**EXERCISE REQUIREMENTS:**
(1) Write out the Appeals Panel decision text between "We note the" and "left wrist injury.", inclusive.
(2) Extend the Appeals Panel decision text, picking up right after its last sentence.

Regarding Dr. C’s IR evaluation, we note that after calculating the ROM deficits for the left wrist, Dr. C performed and documented sensory testing for the ulnar and median nerves. However, he only provided an explanation for assigning an impairment for the motor deficits of the ulnar nerve without going through the same analysis using Tables 12 and 15, pages 3/49 and 3/54 respectively, of the AMA Guides for the median nerve. Dr. C failed to assign any impairment, including 0% impairment, for motor deficits of the median nerve. The claimant argued at the CCH that Dr. C’s IR did not rate the entire compensable injury.
Because there is conflicting medical evidence regarding MMI/IR, the Appeals Panel cannot adopt the certification of MMI and/or IR of the other certifying doctors, Dr. S, Dr. CA, and Dr. C. Accordingly, we remand the issues of MMI and IR to the hearing officer for the hearing officer to make determinations on MMI and IR consistent with this decision.
On remand, the hearing officer should allow the parties an opportunity to stipulate to the date of statutory MMI. If the parties are unable to stipulate, the hearing officer should take additional evidence to determine the date of statutory MMI in order to inform the designated doctor of the date of statutory MMI. The hearing officer should ensure that the treating doctor and insurance carrier shall send to the designated doctor all of the claimant’s medical records that are in their possession relating to the issue to be evaluated by the designated doctor.
We note the certifying doctors involved in this case, Dr. B, Dr. S, Dr. CA, and Dr. C, have certified MMI/IR based on differing diagnoses of the claimant’s compensable left wrist injury.
Dr. B is the designated doctor in this case. On remand, the hearing officer is to determine whether Dr. B is still qualified and available to be the designated doctor. If Dr. B is no longer qualified or available to serve as the designated doctor, then another designated doctor is to be appointed pursuant to Rule 127.5(c) to determine MMI and IR for the compensable injury. The hearing officer is to advise the designated doctor what the date of statutory MMI is and which body parts or conditions are in dispute. The designated doctor is then to be requested to give an opinion on MMI (which cannot be after the statutory MMI date) and to provide multiple certifications of IR that take into account the various body parts and conditions that are in dispute.

**RECORDED DATA:**
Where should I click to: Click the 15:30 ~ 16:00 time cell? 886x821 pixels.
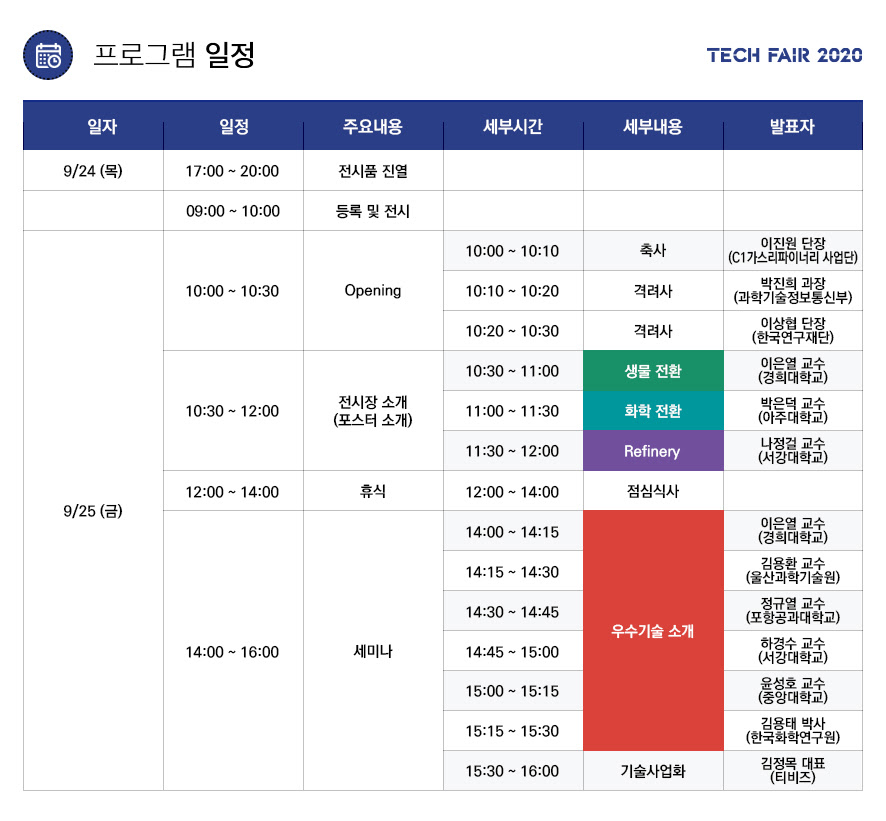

**EXPECTED RESPONSES:**
(1)
We note the certifying doctors involved in this case, Dr. B, Dr. S, Dr. CA, and Dr. C, have certified MMI/IR based on differing diagnoses of the claimant’s compensable left wrist injury.

(2)
The parties are to be provided with the hearing officer’s letter to the designated doctor and the designated doctor’s response. The parties are to be allowed an opportunity to respond.
Pending resolution of the remand, a final decision has not been made in this case. However, since reversal and remand necessitate the issuance of a new decision and order by the hearing officer, a party who wishes to appeal from such new decision must file a request for review not later than 15 days after the date on which such new decision is received from the Division, pursuant to Section 410.202 which was amended June 17, 2001, to exclude Saturdays and Sundays and holidays listed in Section 662.003 of the Texas Government Code in the computation of the 15-day appeal and response periods. See APD 060721, decided June 12, 2006.
The true corporate name of the insurance carrier is AMERISURE INSURANCE COMPANY and the name and address of its registered agent for service of process is
5221 NORTH O’CONNOR BOULEVARD, SUITE 400
IRVING, TEXAS 75039-3711.
Cynthia A. Brown
Thomas A. Knapp
Margaret L. Turner
We note that Dr. B provided an alternative certification of MMI/IR that included a disputed body part, the right shoulder. However, the claimant testified at the CCH that he had never claimed a right shoulder injury.